Exercise
Images do not belong in the copy; retype the rest of the entries below exactly.

Pixel coordinate grounding data:

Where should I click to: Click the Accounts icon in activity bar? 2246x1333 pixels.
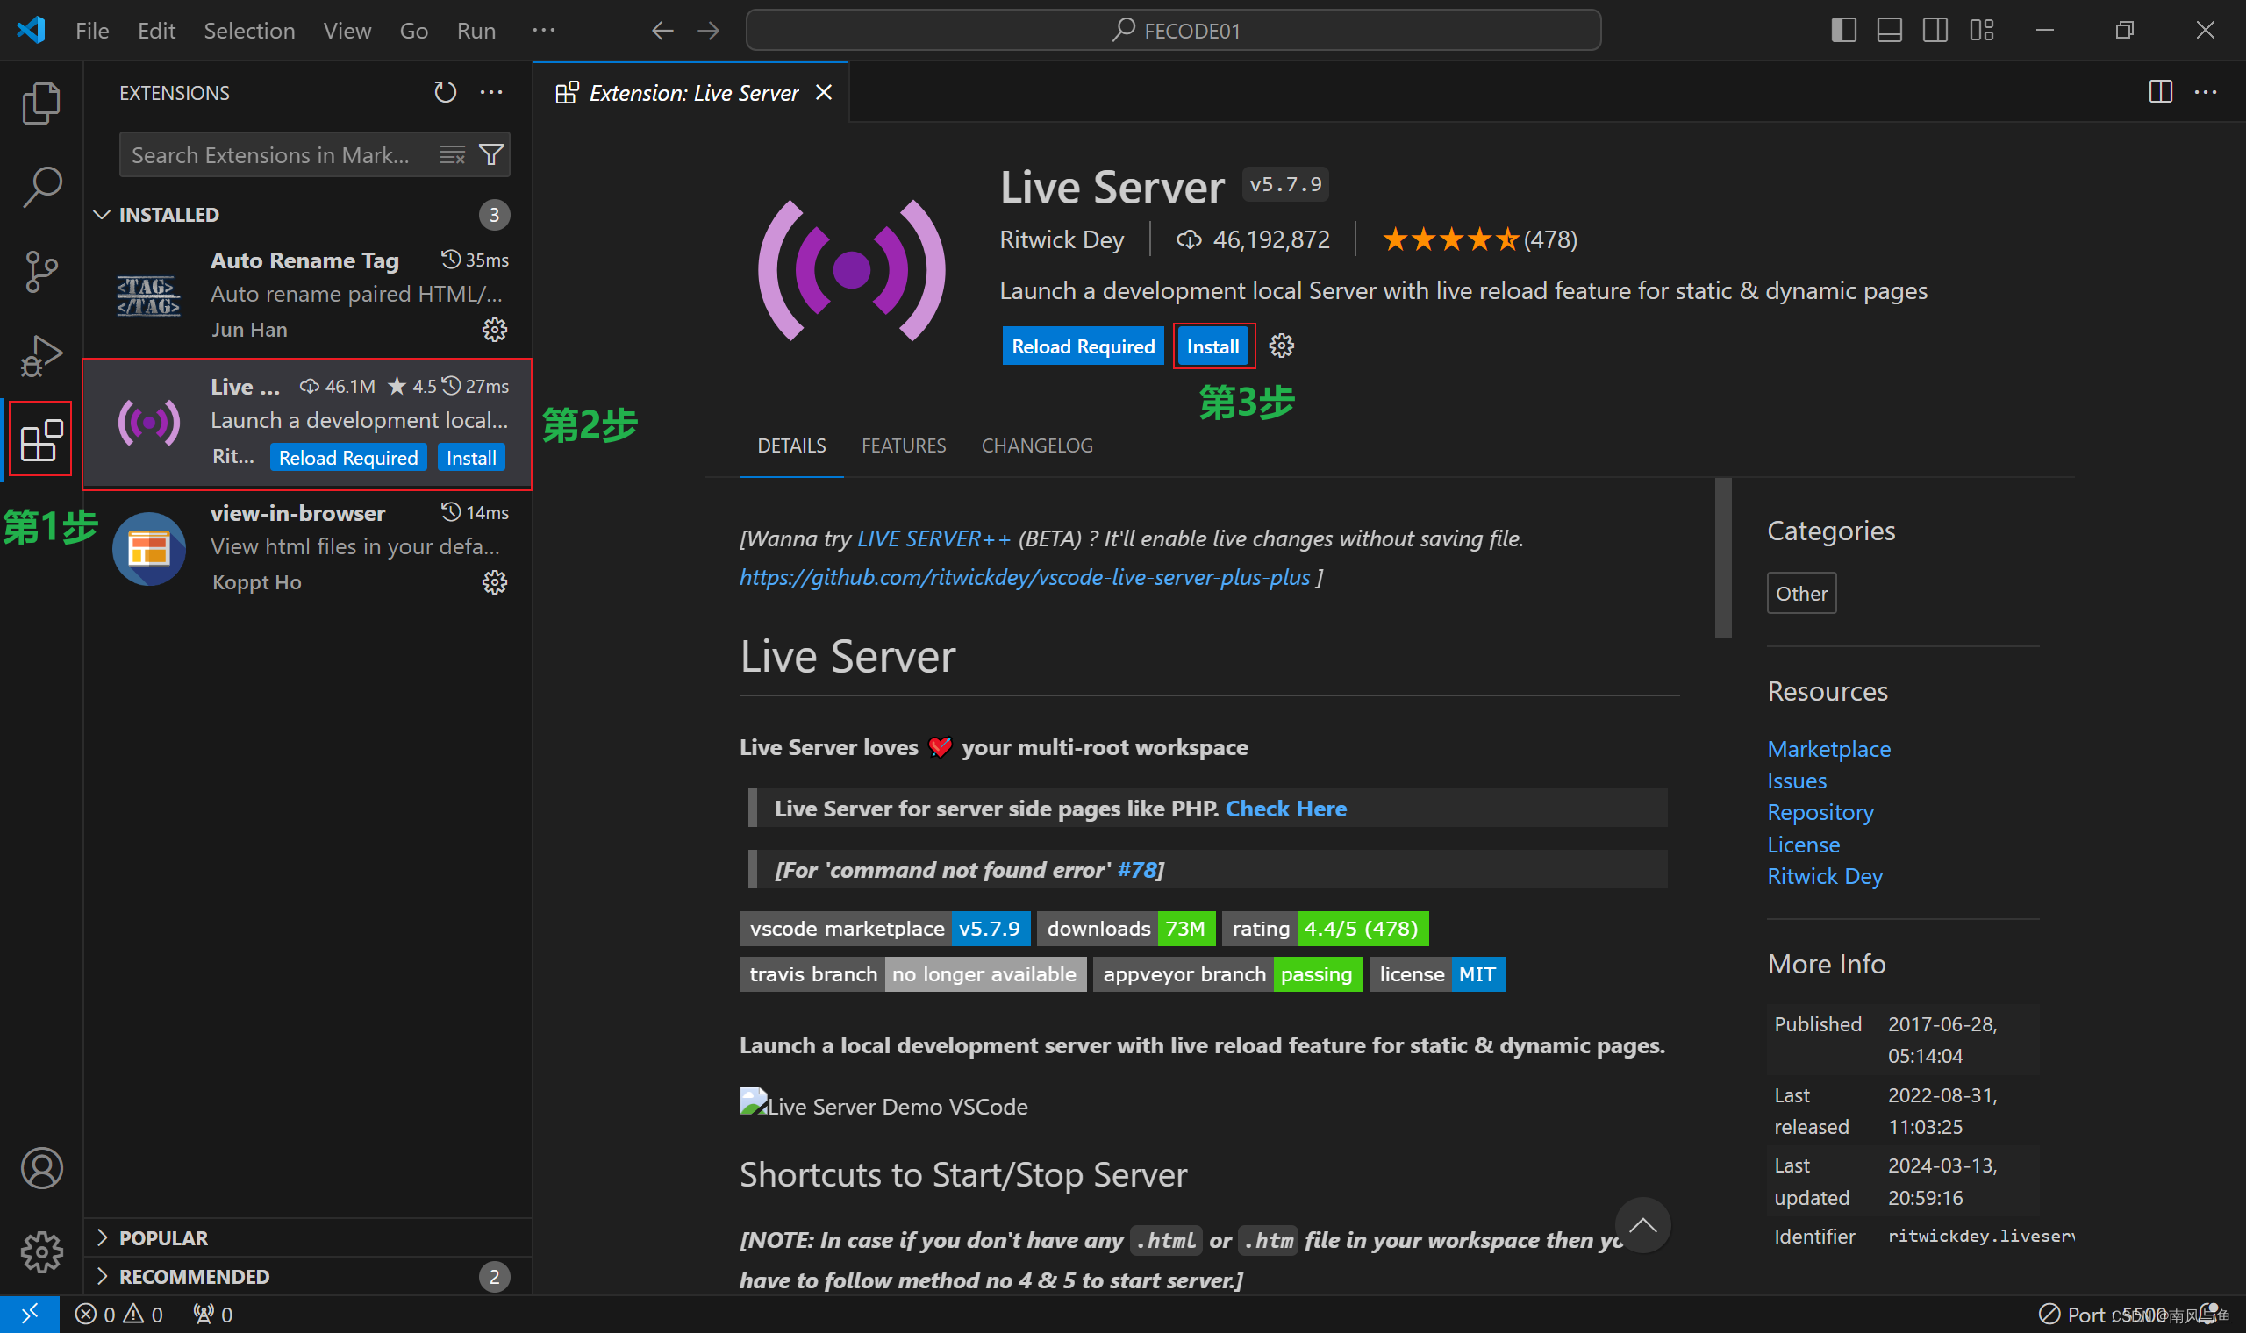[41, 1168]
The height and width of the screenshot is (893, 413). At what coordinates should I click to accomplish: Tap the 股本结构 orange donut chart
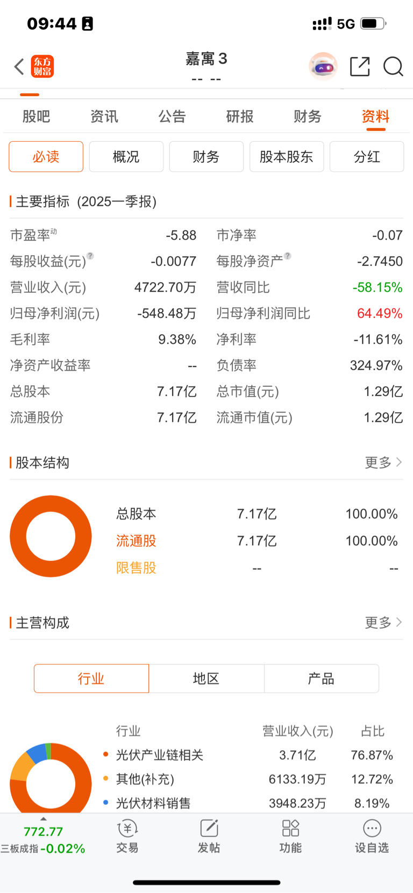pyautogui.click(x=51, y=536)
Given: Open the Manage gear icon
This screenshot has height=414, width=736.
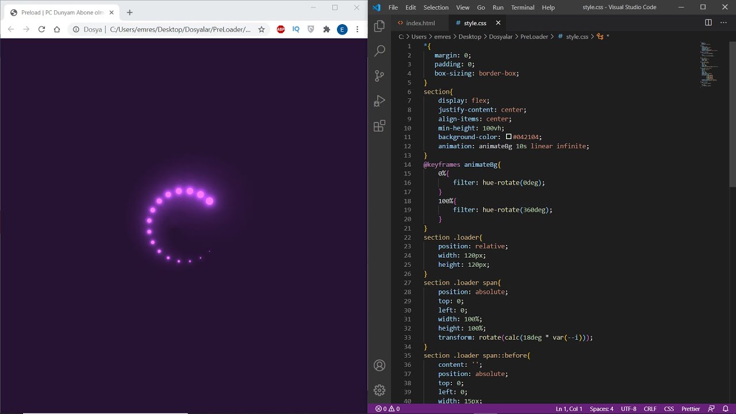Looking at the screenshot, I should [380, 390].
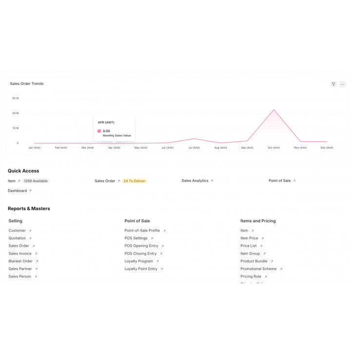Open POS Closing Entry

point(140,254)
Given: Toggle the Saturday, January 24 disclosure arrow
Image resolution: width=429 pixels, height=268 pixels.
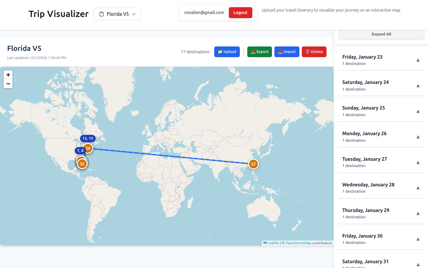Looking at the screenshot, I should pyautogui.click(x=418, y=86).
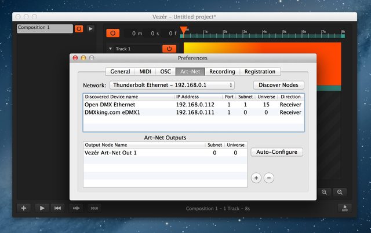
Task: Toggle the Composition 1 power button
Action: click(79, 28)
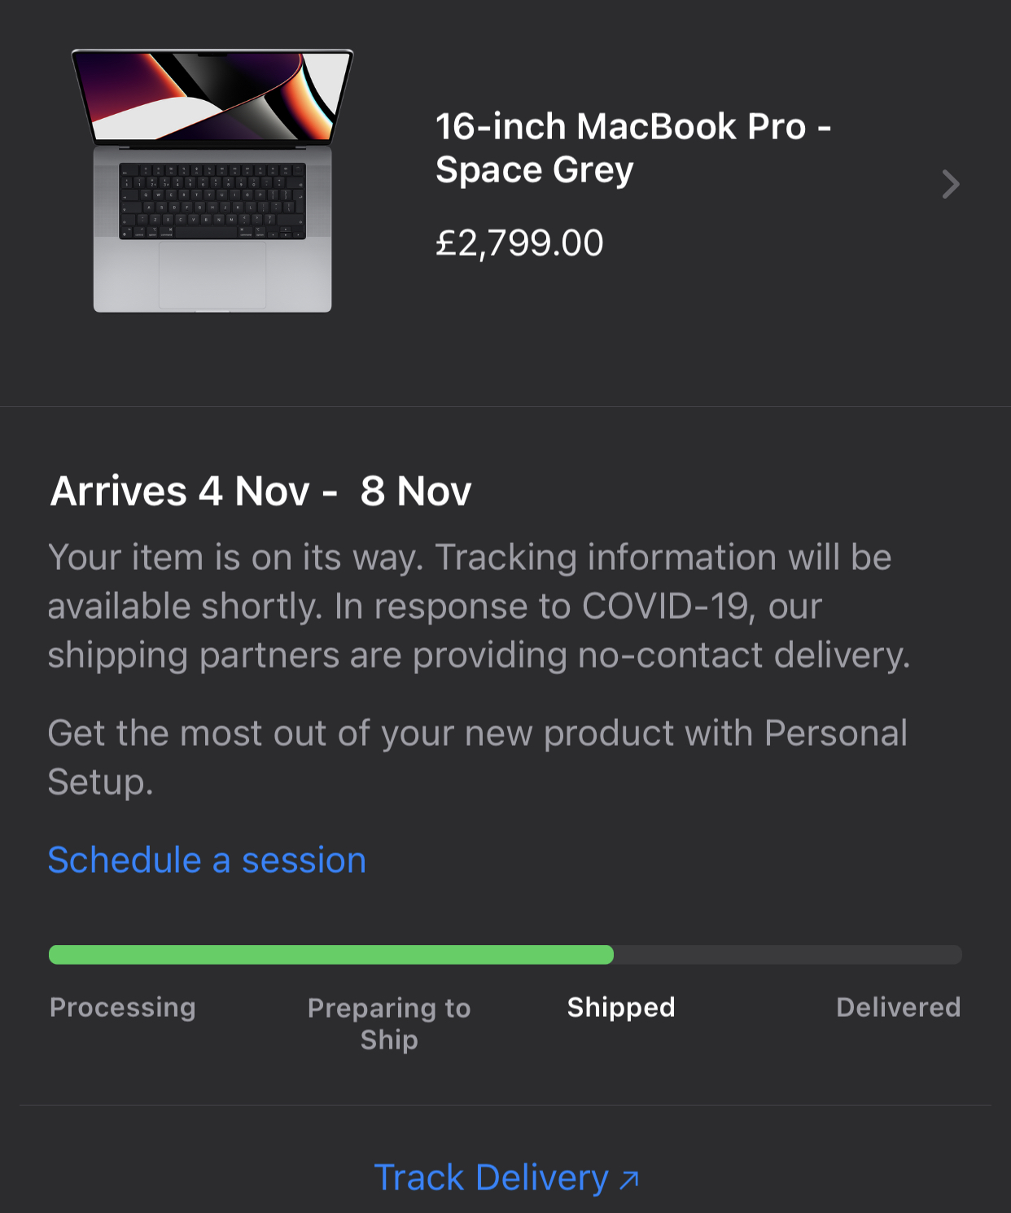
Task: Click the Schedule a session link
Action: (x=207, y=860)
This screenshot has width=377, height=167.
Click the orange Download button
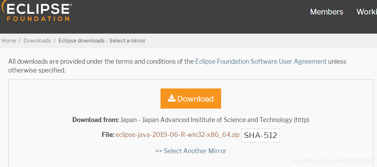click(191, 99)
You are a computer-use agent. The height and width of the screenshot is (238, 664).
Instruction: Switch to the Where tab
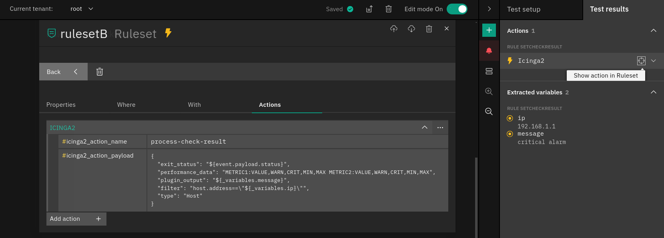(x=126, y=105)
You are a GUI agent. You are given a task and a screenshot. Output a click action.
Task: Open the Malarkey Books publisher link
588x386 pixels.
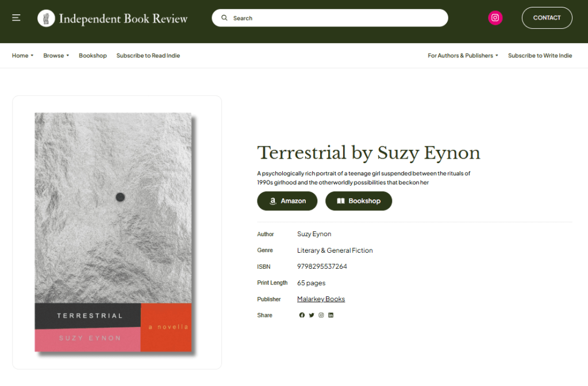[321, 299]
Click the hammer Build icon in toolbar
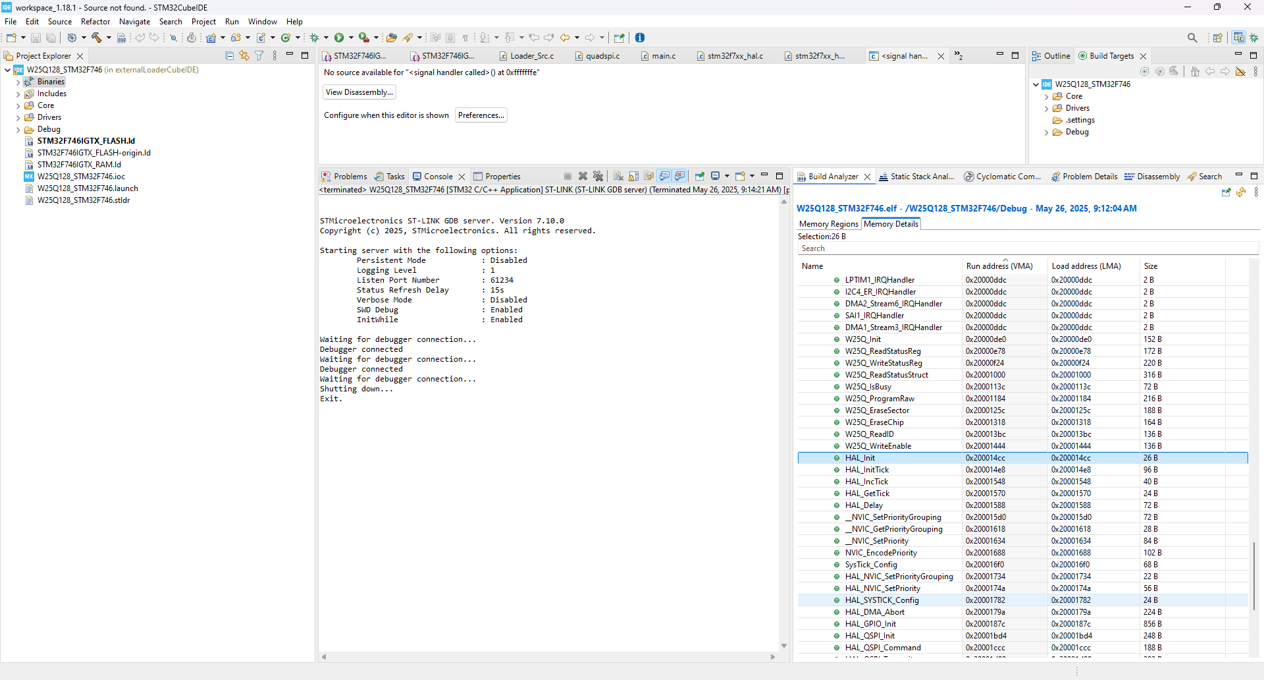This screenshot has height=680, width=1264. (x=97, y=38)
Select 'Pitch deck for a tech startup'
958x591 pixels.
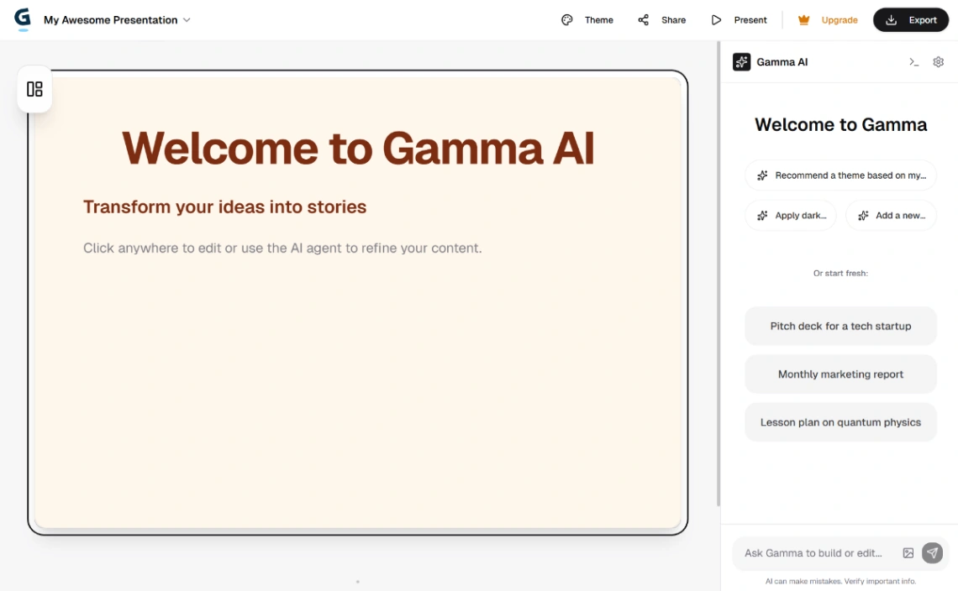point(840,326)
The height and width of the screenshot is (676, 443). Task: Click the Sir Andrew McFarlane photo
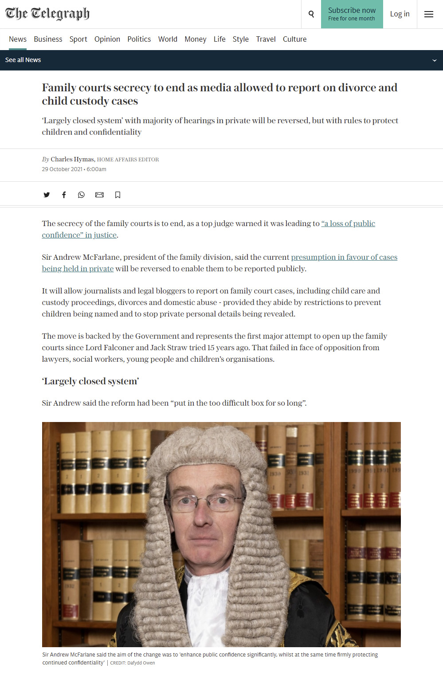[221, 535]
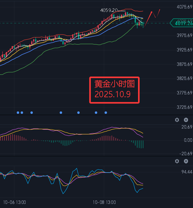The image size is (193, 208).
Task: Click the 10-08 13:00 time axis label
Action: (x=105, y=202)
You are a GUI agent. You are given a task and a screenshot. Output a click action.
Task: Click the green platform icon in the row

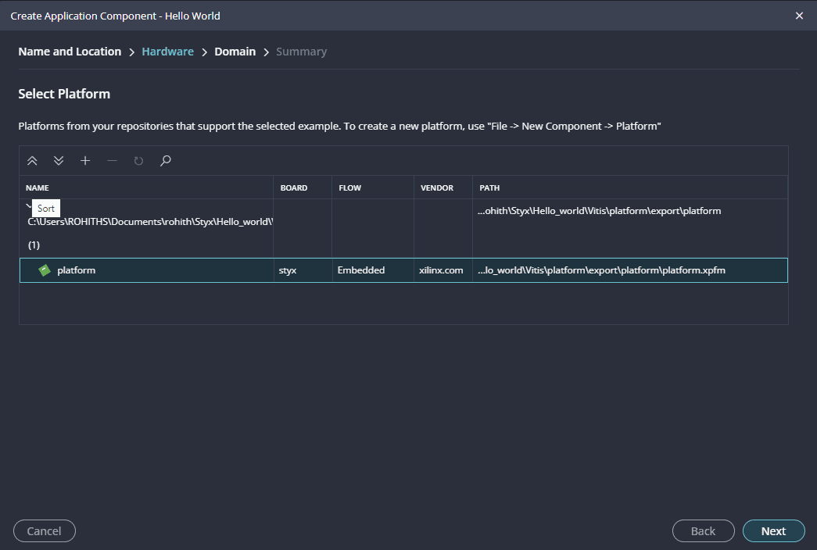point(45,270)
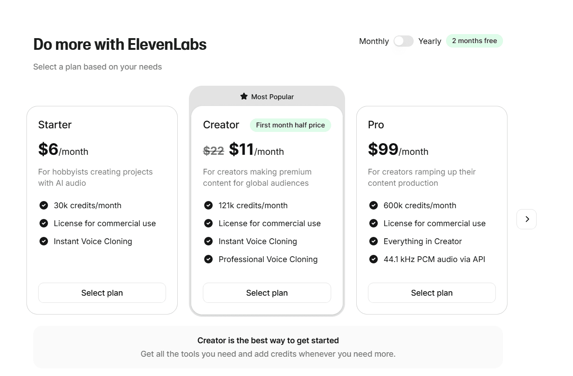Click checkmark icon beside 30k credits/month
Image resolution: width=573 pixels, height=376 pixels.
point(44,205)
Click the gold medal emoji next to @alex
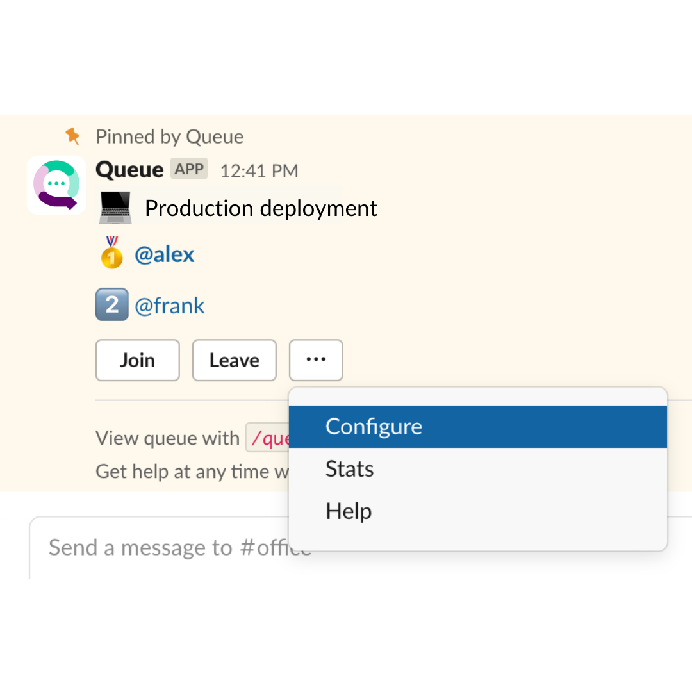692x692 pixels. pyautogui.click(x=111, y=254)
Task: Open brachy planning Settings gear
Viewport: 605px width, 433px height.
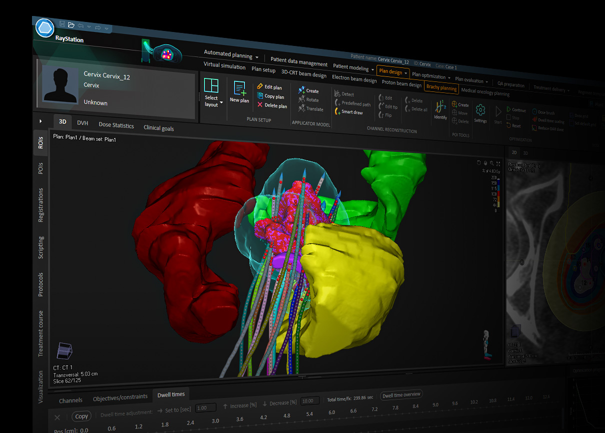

Exercise response
Where should I click to: Click the Accounts icon in activity bar? 2246x1333 pixels.
[41, 1168]
The height and width of the screenshot is (893, 413). At what coordinates should I click to accomplish: Tap the 股本结构 orange donut chart
pyautogui.click(x=51, y=536)
Given: Open the Manage gear icon
This screenshot has height=414, width=736.
Looking at the screenshot, I should [380, 390].
Open POS Closing Entry

point(140,254)
Given: Toggle the Saturday, January 24 disclosure arrow
Image resolution: width=429 pixels, height=268 pixels.
Looking at the screenshot, I should pyautogui.click(x=418, y=86).
Task: Toggle the Composition 1 power button
Action: click(79, 28)
Task: Click the Schedule a session link
Action: (x=207, y=860)
This screenshot has width=377, height=167.
Click the orange Download button
click(191, 99)
You are a computer-use agent. The height and width of the screenshot is (238, 664).
Instruction: Switch to the Where tab
(x=126, y=105)
You are a GUI agent. You are given a task and a screenshot. Output a click action.
Task: Open the Malarkey Books publisher link
588x386 pixels.
[321, 299]
Click the hammer Build icon in toolbar
This screenshot has height=680, width=1264. (x=97, y=38)
Select 'Pitch deck for a tech startup'
958x591 pixels.
point(840,326)
The height and width of the screenshot is (676, 443). Task: Click the Sir Andrew McFarlane photo
[221, 535]
The image size is (193, 208).
Task: Click the 10-08 13:00 time axis label
Action: (x=105, y=202)
You are a GUI agent. You are given a task and a screenshot. Output a click action.
Task: Click the green platform icon in the row

point(45,270)
Click checkmark icon beside 30k credits/month
Image resolution: width=573 pixels, height=376 pixels.
point(44,205)
Click the gold medal emoji next to @alex
692x692 pixels. pyautogui.click(x=111, y=254)
Task: Open brachy planning Settings gear
Viewport: 605px width, 433px height.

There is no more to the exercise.